Long before we had the excellent LEGO Movie duology, fans of plastic construction toys were blessed with the Godfather trilogy of toy-based movies: the three animated BIONICLE films.
Some say Toy Story was the pinnacle for 3D animated films, but deep down in everyone’s heart of hearts, the kino king of the genre is undoubtedly BIONICLE: Mask of Light. The much-loved “constraction” (portmanteau of construction and action) theme saw ridiculously in-depth lore and a world fans continue to enjoy, but until today, it seemed like nobody remembered the movies.
All of a sudden, one simple tweet has the internet has set the internet ablaze with nostalgia, with a user jokingly comparing it to William Shakespeare, thanks to it being directed by the aptly named Terry Shakespeare and David Molina.
In reality, LEGO could make William Shakespeare’s works, but William Shakespeare couldn’t make BIONICLE.
The original soundtrack for the film was made by Nathan Furst, who only released the soundtrack 14 years after it was released. And for absolutely no reason, it absolutely slaps. Seriously, it’s ridiculously good.

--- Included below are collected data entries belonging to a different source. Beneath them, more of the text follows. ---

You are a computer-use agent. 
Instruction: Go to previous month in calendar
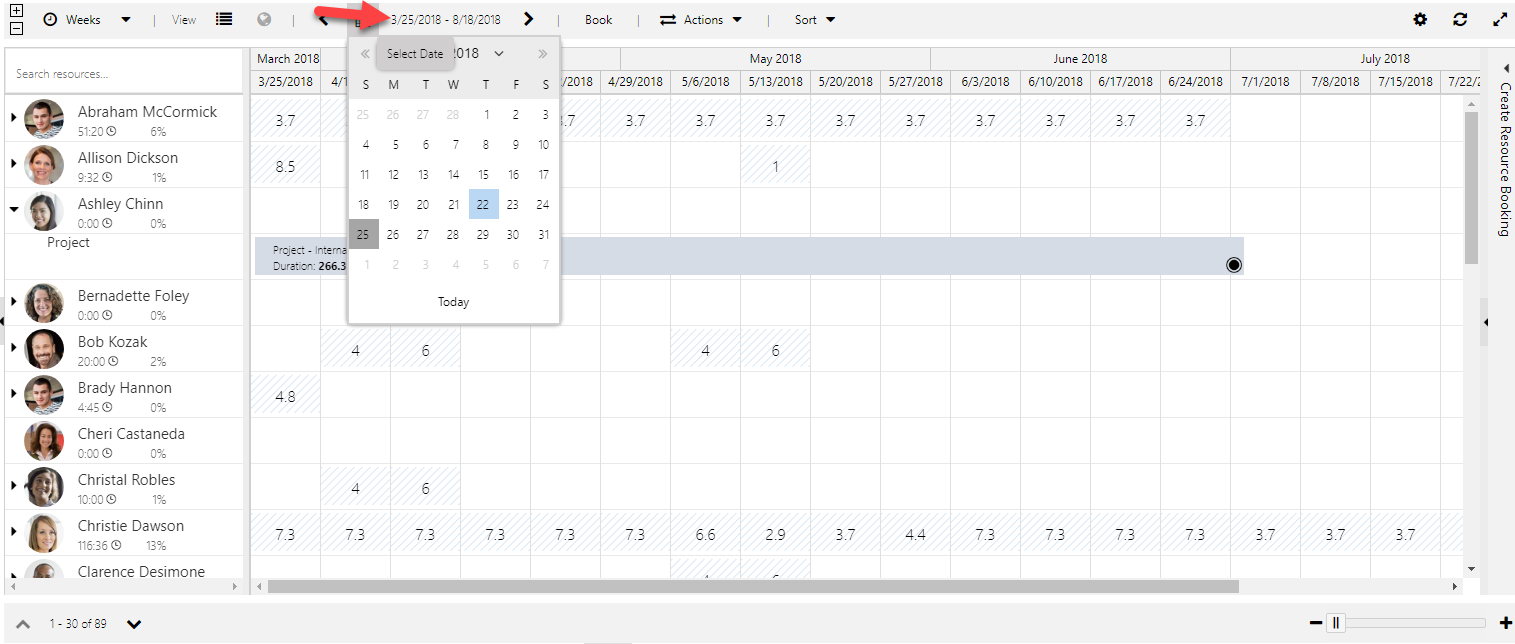[365, 54]

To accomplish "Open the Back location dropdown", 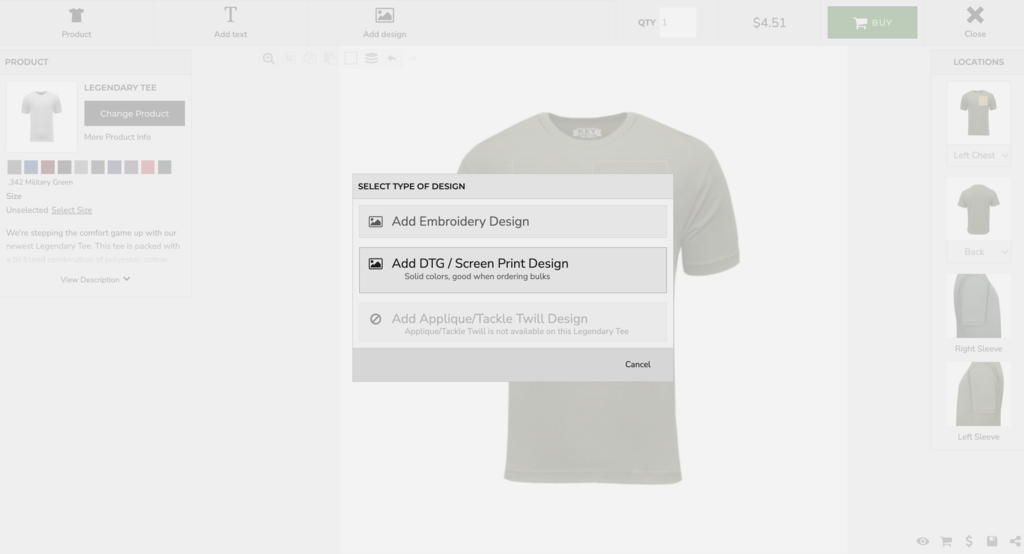I will (979, 252).
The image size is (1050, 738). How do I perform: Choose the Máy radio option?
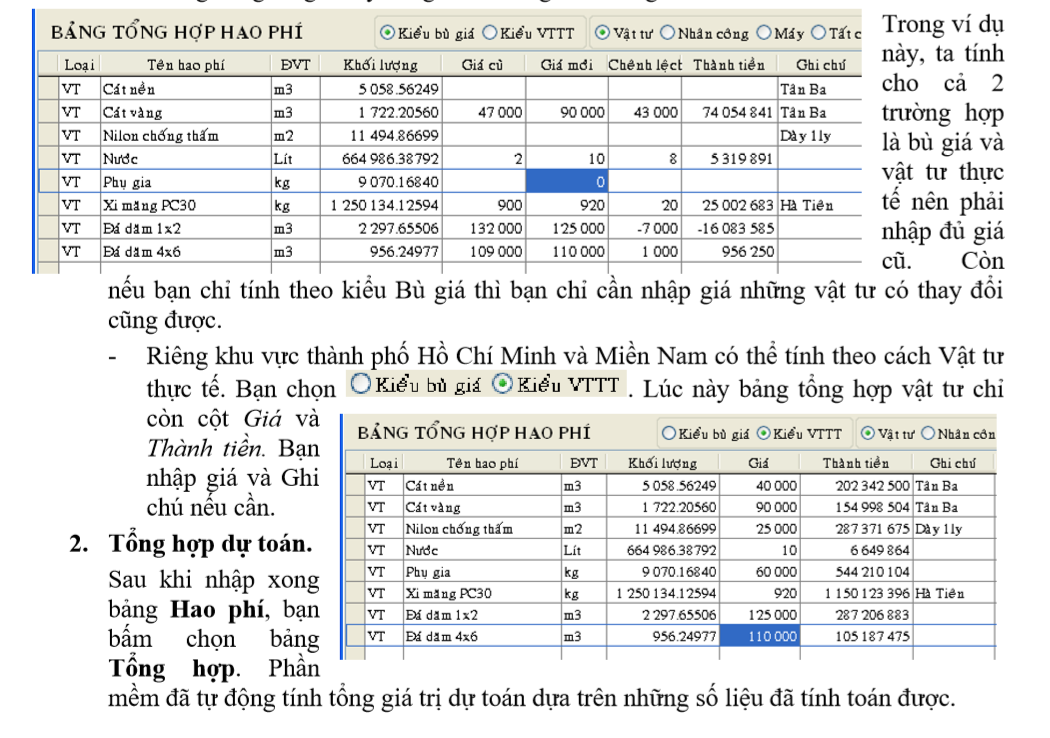tap(765, 33)
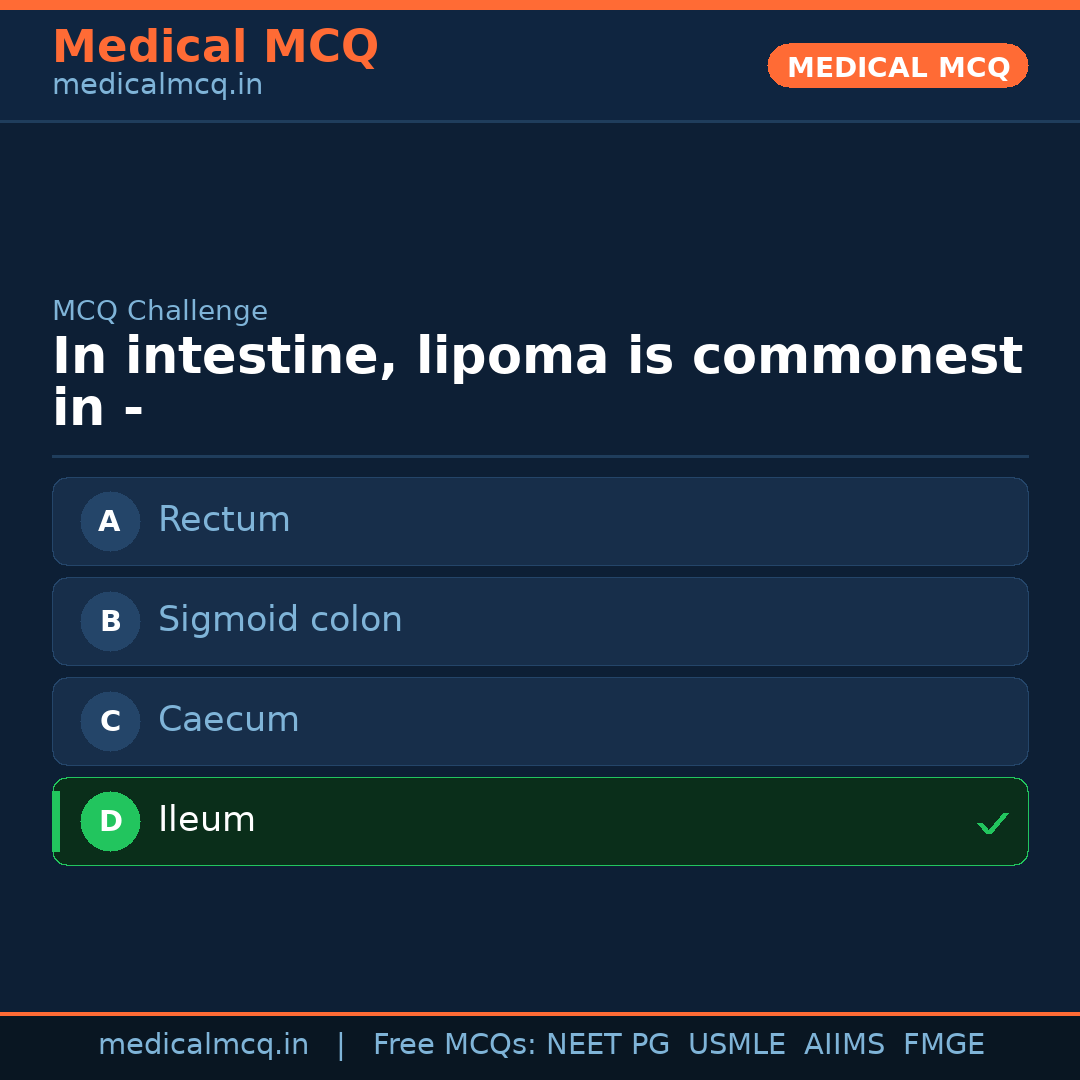The image size is (1080, 1080).
Task: Select the Rectum answer text
Action: tap(224, 520)
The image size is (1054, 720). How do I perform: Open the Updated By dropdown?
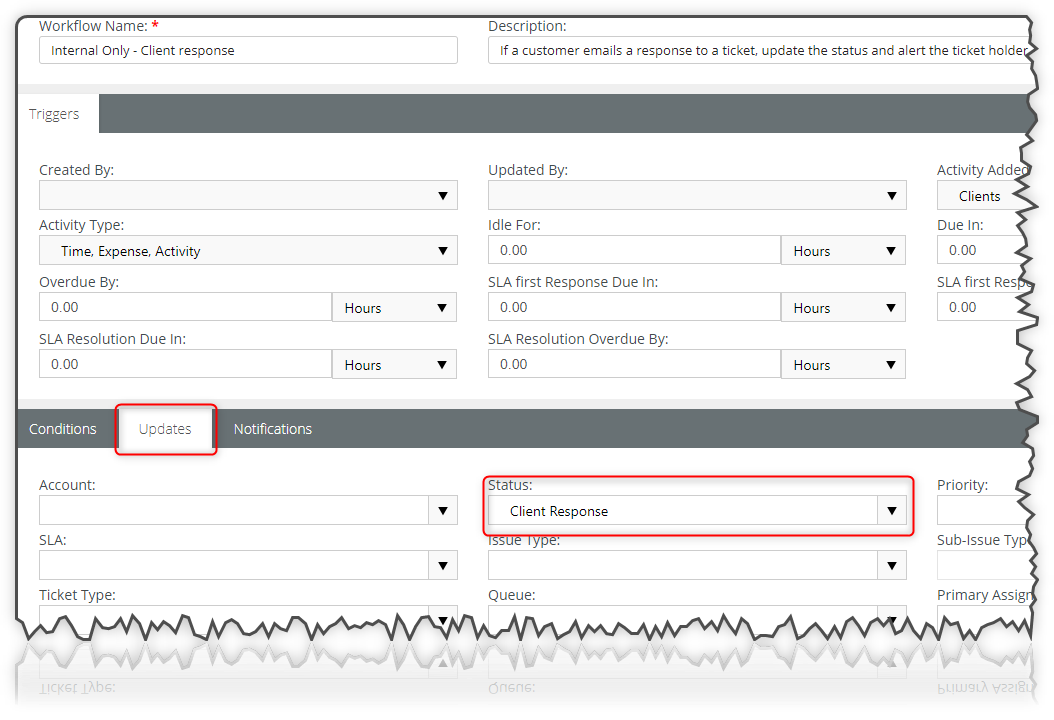point(893,195)
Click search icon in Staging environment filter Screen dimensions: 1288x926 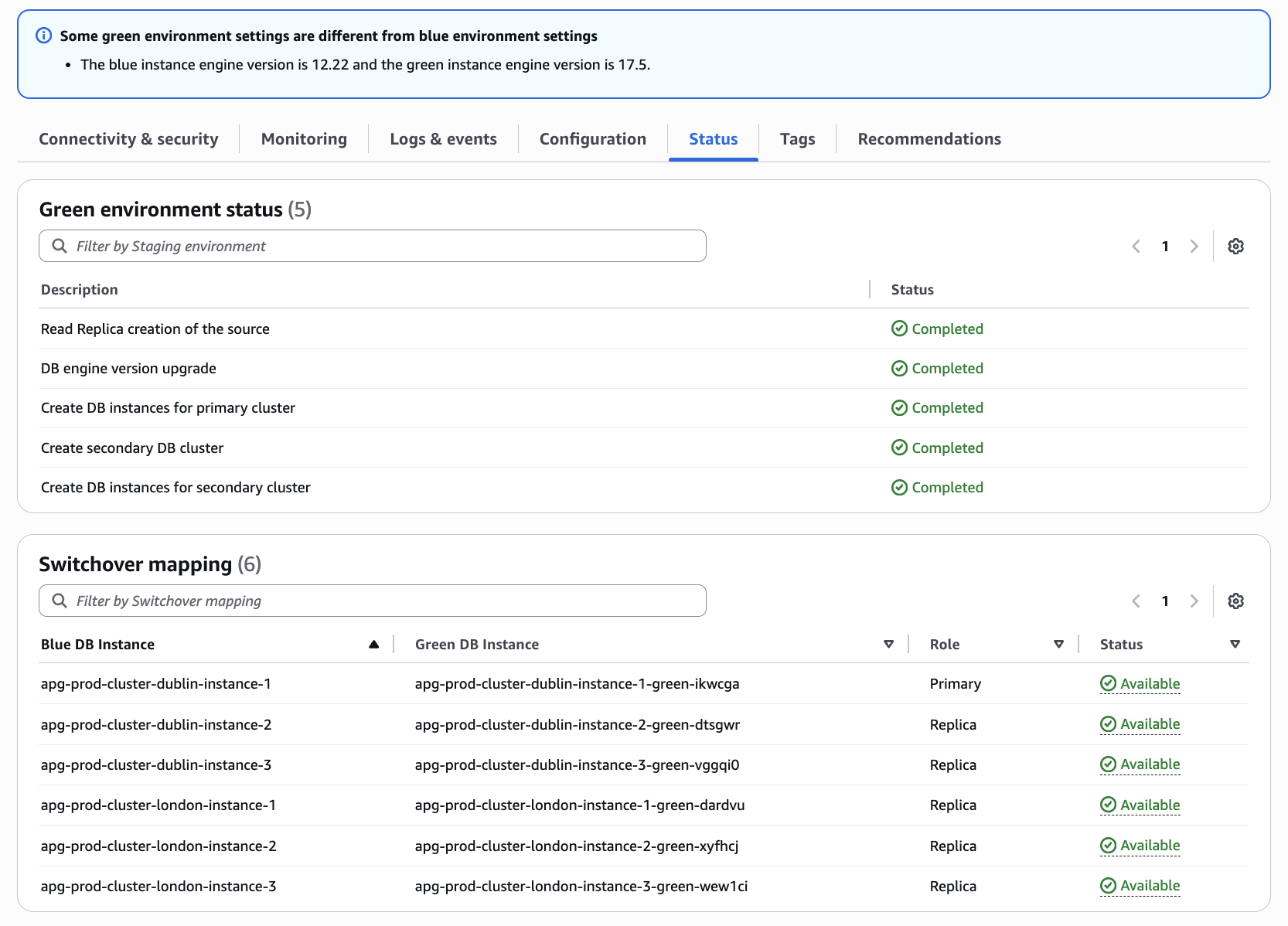(59, 246)

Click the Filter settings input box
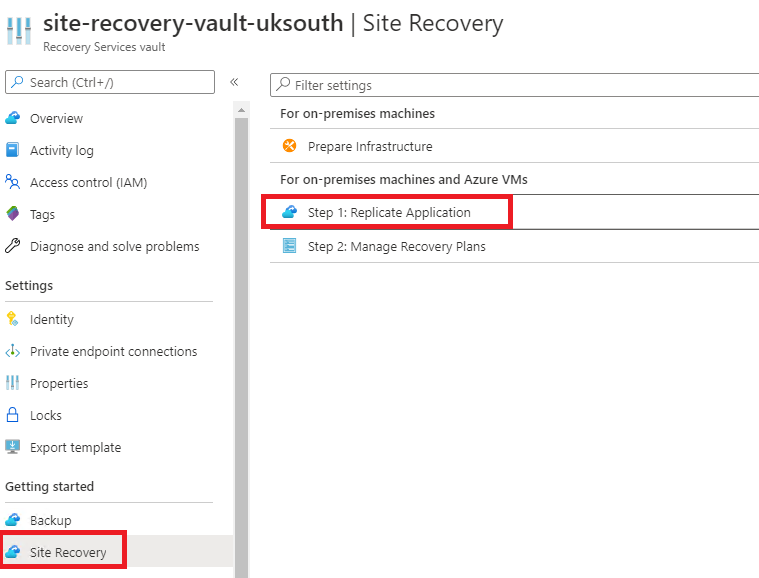(515, 85)
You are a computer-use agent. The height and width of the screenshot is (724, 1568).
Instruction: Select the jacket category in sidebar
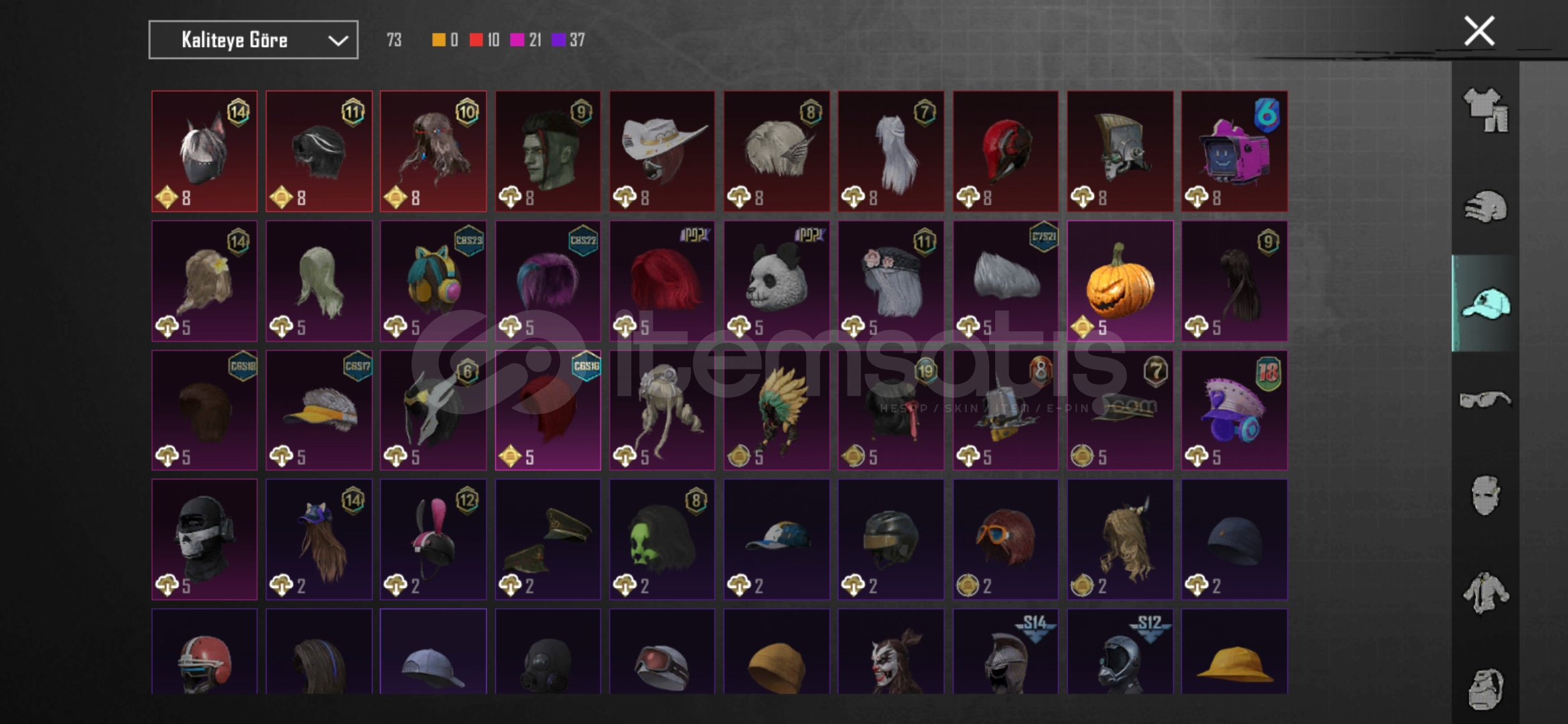1486,593
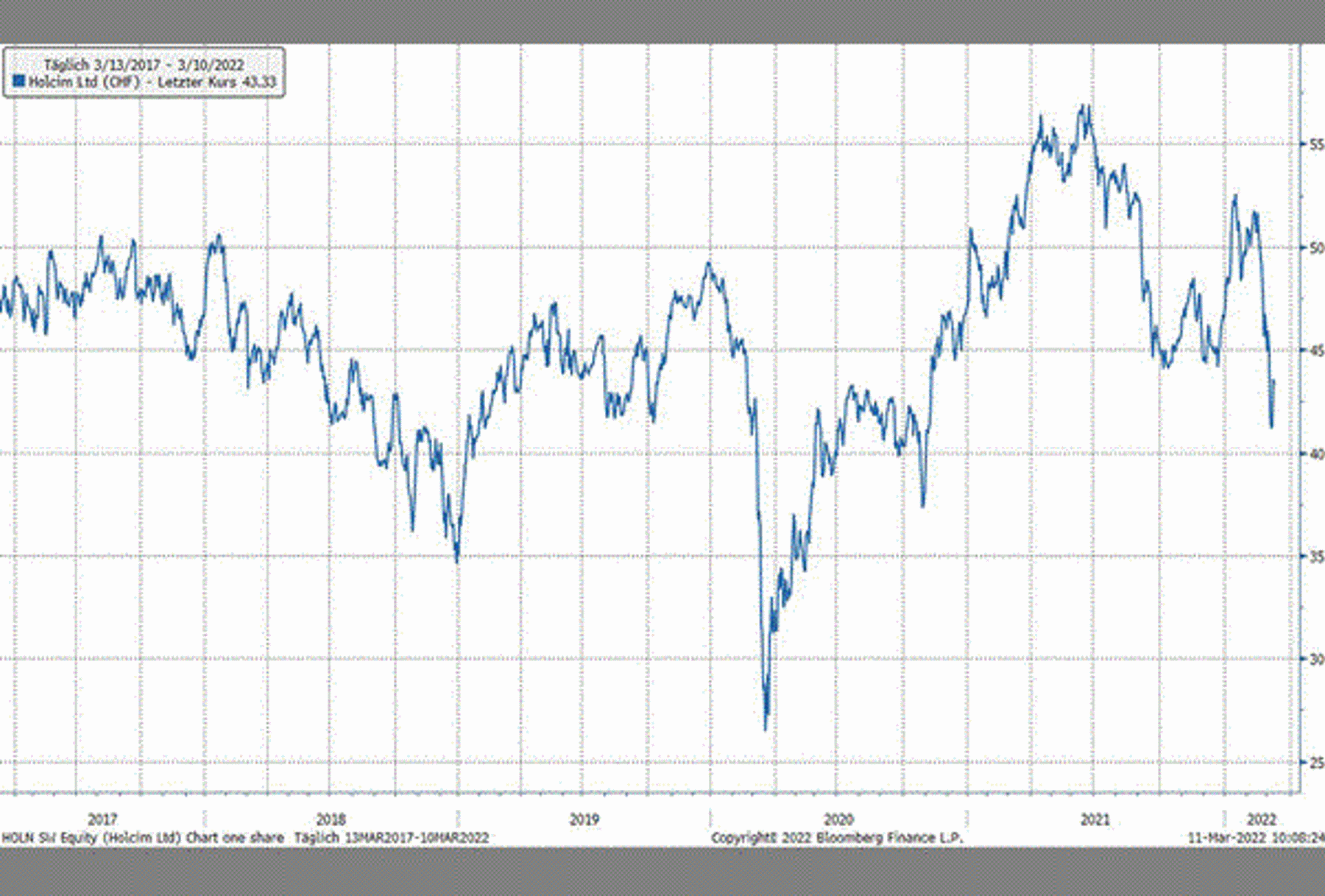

If you were a child of the 2000s, it’s highly likely you saw this movie at your local Blockbuster or Civic Video and rented it at least once. Personally, I own the film and am awaiting the director’s cut. #RestoreTheTerryShakespeareAndDavidMolinaCut needs to start trending so studios know of our demand.
It’s time the world remembered and thanked BIONICLE for its services to the 3D animation industry. In the most serious possible tone, without this film, there likely wouldn’t have been The LEGO Movie or the same interest in BIONICLE as a theme. The film did have sequels, with follow-ups in 2004 and 2005 by the same directorial duo.
BIONICLE as a toyline has “ended” a few times, with the first time coming in 2010, before an unsuccessful reboot in 2016.
You may also remember the name Greg Farshtey for his work on the BIONICLE storylines, including the many books he authored which became classics at many public school book fairs. Farshtey left The LEGO Group in March 2022 after 22 years at the company, meaning there’s few traces left of the theme at the company anymore.
The film doesn’t have an official streaming home, but the BIONICLE film archive on YouTube has the film in its entirety.